Supreme Court of Ohio

August 15, 2019

The State of Ohio, Appellee,
v.
Hitchcock, Appellant.

          Submitted February 20, 2019

          Certified by the Court of Appeals for Fairfield County, No. 16-CA-41, 2017-Ohio-8255.

          R. Kyle Witt, Fairfield County Prosecuting Attorney, and Mark A. Balazik, Assistant Prosecuting Attorney, for appellee.

          Parks and Meade, L.L.C., and Darren L. Meade, for appellant.

          Fischer, J.

         {¶ 1} In this case, we are tasked with answering the certified-conflict question whether a trial court may impose community-control sanctions on one felony count to be served consecutively to a prison term imposed on a separate felony count. We answer that question in the negative and conclude that unless otherwise authorized by statute, a trial court may not impose community-control sanctions on one felony count to be served consecutively to a prison term imposed on another felony count.

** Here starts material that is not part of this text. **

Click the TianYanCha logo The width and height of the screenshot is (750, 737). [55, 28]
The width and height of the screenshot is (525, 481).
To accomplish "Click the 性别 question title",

         I. Factual and Procedural Background

         {¶ 2} In 2016, appellant, Jeffery A. Hitchcock, was charged with four third-degree felony counts of unlawful sexual conduct with a minor in violation of R.C. 2907.04(A) and (B)(3) and one first-degree misdemeanor count of endangering children in violation of R.C. 2919.22(A) and (E)(2)(a). Each of the felony counts alleged identical conduct: that Hitchcock engaged in sexual conduct with a particular minor.

         {¶ 3} Appellee, the state of Ohio, and Hitchcock reached a plea agreement in which Hitchcock agreed to plead guilty to three of the counts of unlawful sexual conduct with a minor (Counts One, Two, and Three) and the state agreed to move to dismiss the remaining count of unlawful sexual conduct with a minor (Count Four) and the count of endangering children (Count Five). The trial court accepted Hitchcock's pleas, found him guilty of Counts One, Two, and Three, and dismissed the remaining counts.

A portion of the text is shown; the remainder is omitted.